As I write, I am quite taken aback by my profound lack of knowledge on chai. Because drinking chai is a quintessential part of fieldwork in Mumbai, and perhaps most places in India, it certainly does deserve ethnographic attention (chai has received a lot of historical attention, especially how it was popularised by the British colonial government in India).
One of the more academic accounts on chai that I did find was an article by Philip Lutgenford, who describes his first experiences of drinking chai during travelling in India as thus:
This beverage seemed to be everywhere I traveled – Delhi, Agra, Banaras, Bombay, Pune, and tourist towns in the Himalayan foothills – and was sold in small shops and stalls as well as by itinerant vendors with large aluminum kettles and baskets of tiny, unglazed clay cups […] Indeed, my difficulty in imagining an India without chai – the essential lubricant of nearly all social occasions and commercial transactions, and the quotidian ‘fuel’ of countless rickshaw-wallahs, artisans, and laborers in the ‘casual economy’ – is shared by many Indians today.
In fact, I would say that any account of fieldwork is incomplete without the role caffeinated beverages play in mediating social encounters. We drink chai even when it is 34° C. outside. Or, at times, I prefer south Indian filter coffee (the only shop I’ve had it in Dharavi is at a restaurant in Matunga Labour Camp – and one time, they made it was Nescafe instant). But filter coffee is priced at least four times more than the average cutting chai – and very rarely do you find them across Mumbai (this time on field, though, I did have good filter coffee at the homes of one of the women in the community, where we had taken refuge from the pouring rains, who lives in the Tamil and Kannada-dominated area of Rajabali chawl).

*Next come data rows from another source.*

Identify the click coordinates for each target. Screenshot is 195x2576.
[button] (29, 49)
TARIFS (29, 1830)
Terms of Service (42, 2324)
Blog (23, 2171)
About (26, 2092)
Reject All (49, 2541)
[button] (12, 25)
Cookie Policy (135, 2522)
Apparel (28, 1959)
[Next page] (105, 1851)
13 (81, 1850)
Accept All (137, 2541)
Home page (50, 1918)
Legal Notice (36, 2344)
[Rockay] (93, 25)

Chai is extremely useful during fieldwork: it helps you stay awake during sessions held in the afternoons (drowsiness is one of the side effects of eating a full lunch); it is a great mediator in building relations with people in the basti – as Pankaj and Dinesh-ji explained during the meeting I started this post with; it is a great way to do ‘timepass’ or loitering (which happens quite a lot during fieldwork, where waiting for something to begin often occupies a lot of time); and finally, it really feels nice, sipping on a hot, milky, sweet and slightly spiced beverage when you’re looking over your field notes.

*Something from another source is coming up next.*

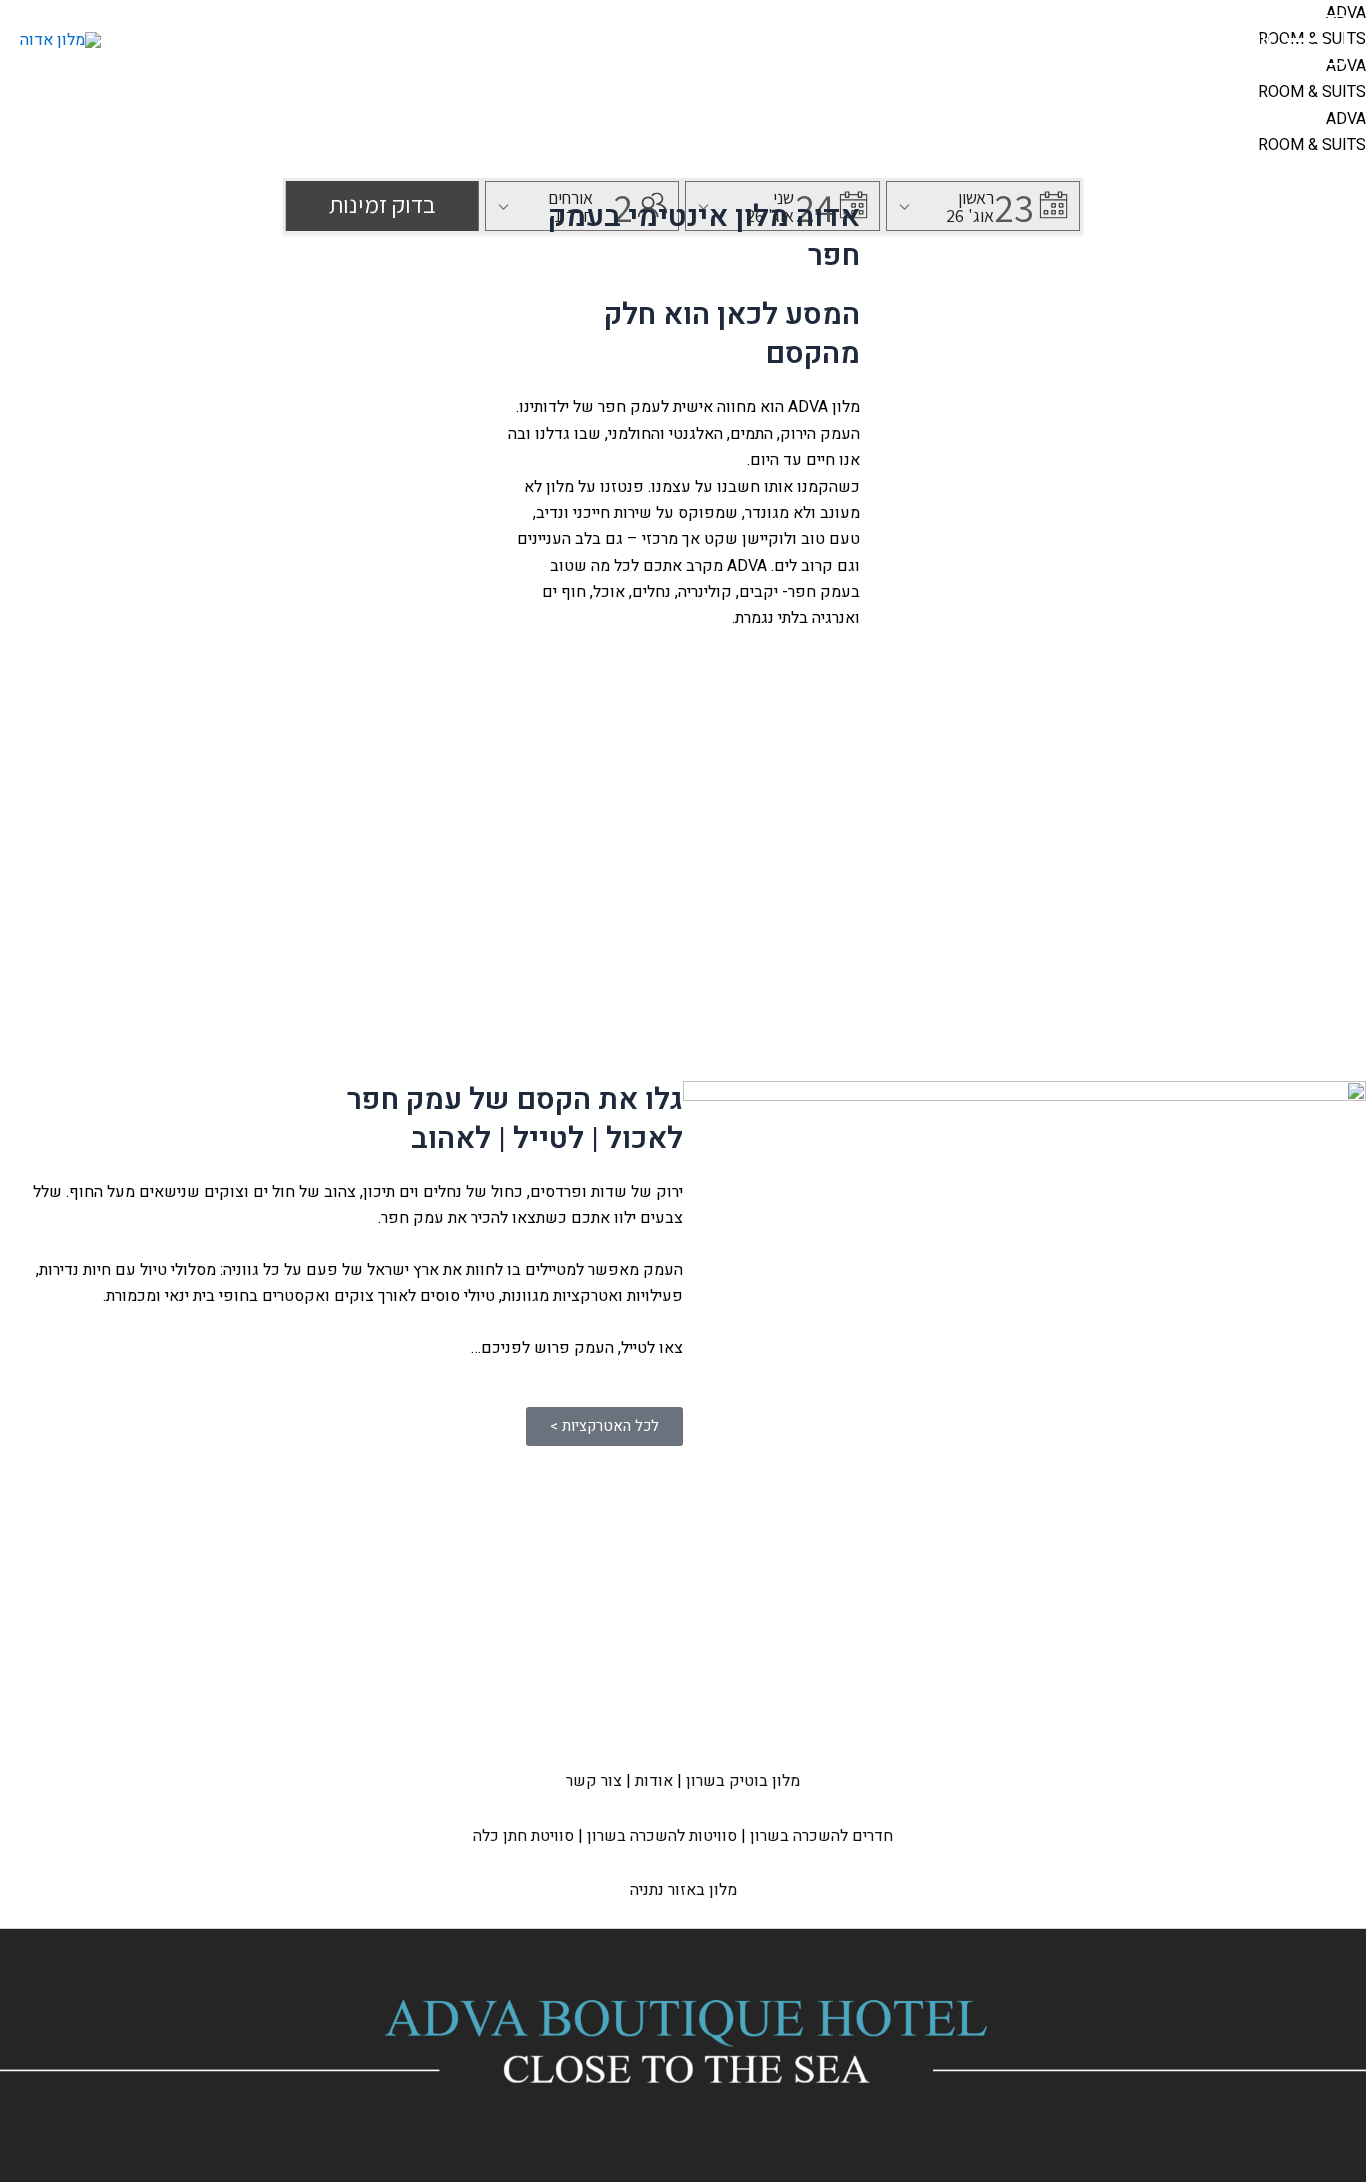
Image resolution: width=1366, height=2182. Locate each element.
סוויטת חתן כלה (523, 1836)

Drinking chai and waiting, then, are two of the most ubiquitous practices that I have observed, and partaken in, during field research – occasionally with a cigarette or bidi, for those who do smoke.

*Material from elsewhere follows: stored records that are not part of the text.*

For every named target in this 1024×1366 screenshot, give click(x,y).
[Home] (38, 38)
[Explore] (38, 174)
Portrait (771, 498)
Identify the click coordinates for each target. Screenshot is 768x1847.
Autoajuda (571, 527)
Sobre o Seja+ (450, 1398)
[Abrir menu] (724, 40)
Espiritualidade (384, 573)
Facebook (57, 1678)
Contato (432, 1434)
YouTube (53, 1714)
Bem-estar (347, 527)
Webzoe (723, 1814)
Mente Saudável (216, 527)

And an ethnographic focus on both can be particularly illuminating: on waiting because it takes up significant time during fieldwork, but not so in a negative way. I have often found moments of waiting to be contemplative: scribbling down reflexive notes, doodling, making sense of older entries, or even outlining possible blog post topics. Or even because that’s one space of have conversations with one’s colleagues about work, asking questions about topics other than those concerned with the research, learning more about them, as they do about you.
As for the focus on chai, well, it makes all of the above even more pleasurable. Or if one is unfortunate, sometimes chai can also be shitty (let’s be honest here). In which case, we just try moving on to the places that do serve good chai.
*I have changed the names of my colleagues to protect their anonymity.
Mridula Chari. 2014. The glorious history of India’s passion for tea, in eight images. Scroll.in. (Link)
Philip Lutgendorf. 2012. Making tea in India: Chai, capitalism, culture. Thesis Eleven.